La gestuelle
est plus dramatique et le ton plus enflammé, mais, globalement, le discours reste le même. Bernard Kouchner, nouveau ministre des Affaires étrangères en visite pour deux jours à Beyrouth, a
marché hier après-midi dans les pas de son prédécesseur Philippe Douste-Blazy et a une nouvelle fois martelé les constances de la politique française au Liban : la défense de l'indépendance, de
la souveraineté et de la stabilité de ce pays, qui, depuis cinq jours, plonge dans le chaos.
«Composantes». Saluant en premier lieu et avec vigueur la détermination de l'armée, engagée dans de violents combats dans le nord du Liban avec le groupe salafiste jihadiste
Fatah Al-Islam, Bernard Kouchner a dit comprendre la nécessité pour le gouvernement dirigé par Fouad Siniora de rétablir l'ordre, tout en soulignant la nécessité de ménager les populations
civiles. 31 000 personnes habitent le camp de Nahr el-Bared, où sont retranchés les combattants islamistes ; la moitié d'entre elles seulement, profitant d'une trêve non déclarée, ont pour
l'instant quitté les lieux (lire ci-contre).

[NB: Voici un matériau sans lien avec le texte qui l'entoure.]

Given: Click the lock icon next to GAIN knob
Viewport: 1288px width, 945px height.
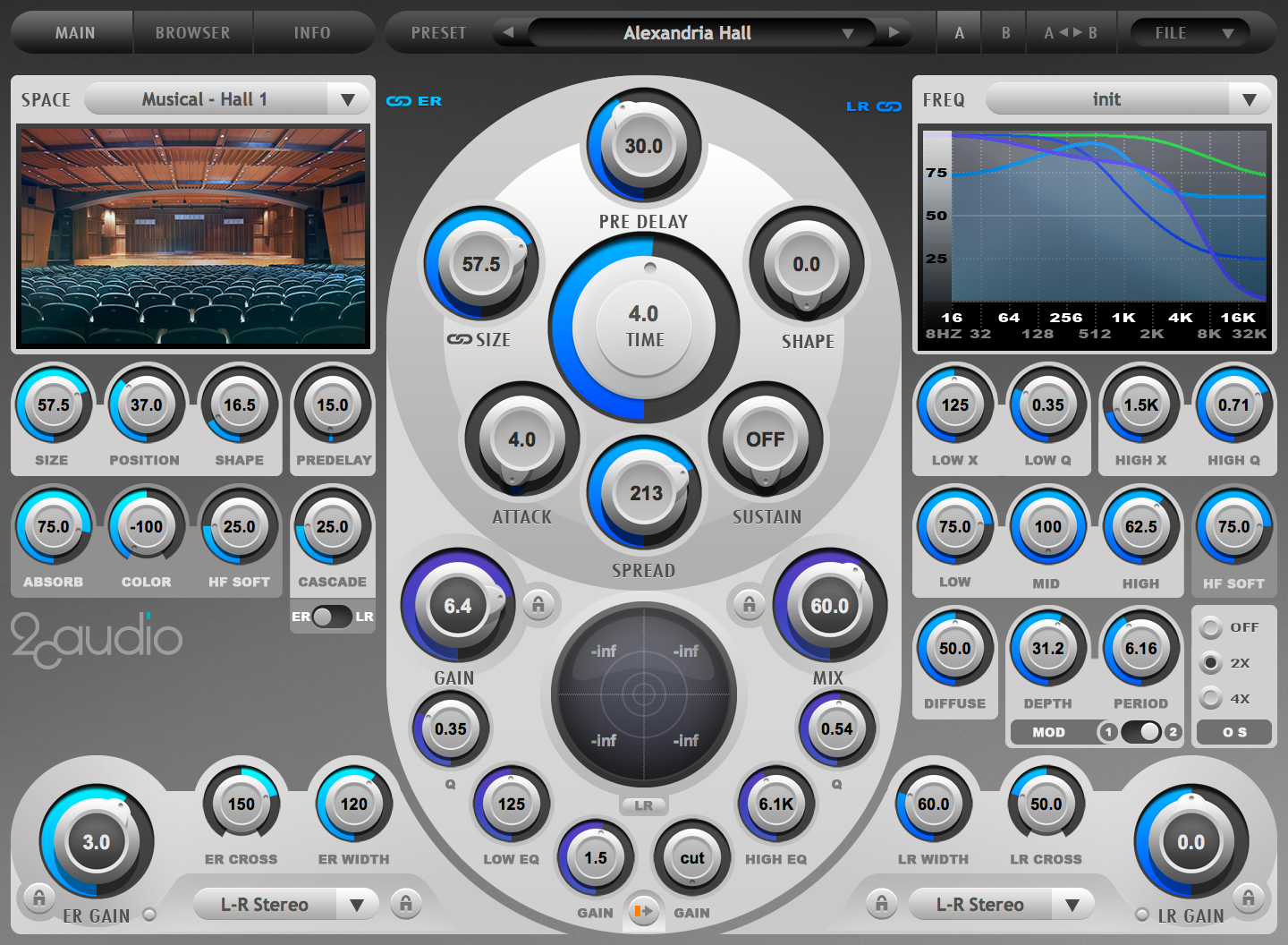Looking at the screenshot, I should [x=538, y=605].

Interrogé plus tard sur le Hezbollah, le chef de la diplomatie française s'est en revanche montré plus hésitant. «S'agit-il d'un parti terroriste comme l'a dit Nicolas Sarkozy
?» Silence gêné. L'ambassadeur de France, à ses côtés, lui murmure quelques mots à l'oreille. «Nous devons parler avec toutes les composantes de la vie politique libanaise, et nous
le ferons», répond finalement le cofondateur de Médecins sans frontières avant d'ajouter qu'il est un «ennemi déterminé du terrorisme», mais que «l'on doit rechercher
la paix avec tous et en particulier avec ses ennemis».
Néanmoins, concernant le tribunal international chargé de juger les suspects dans l'assassinat de l'ancien Premier ministre Rafic Hariri, l'Etat français ne transigera pas. «Ne comptez pas
sur la communauté internationale et surtout sur la France pour renoncer à cela. Nous sommes déterminés à assumer nos responsabilités.»
Violences. La semaine dernière, la France, la Grande-Bretagne et les Etats-Unis ont déposé un projet de résolution visant à établir cette cour. Depuis, les violences se sont
multipliées au Liban avec notamment trois attentats qui ont fait un mort et 27 blessés depuis lundi. La majorité parlementaire impute ces actes à la Syrie, qu'elle accuse d'avoir orchestré
l'assassinat de Hariri et de chercher à empêcher la mise sur pied d'un tribunal spécial. Le ministre des Affaires étrangères français a évité de se prononcer sur le sujet, choisissant de mettre
en avant la possibilité de discuter avec «tous ceux qui soutiennent la paix». Une porte ouverte ? Pas nécessairement. Nicolas Sarkozy avait clairement expliqué durant la campagne
que le dialogue ne pourrait reprendre que si l'attitude de Damas changeait dans la région. La reprise des actes terroristes trois attentats en trois jours n'augure rien de bon.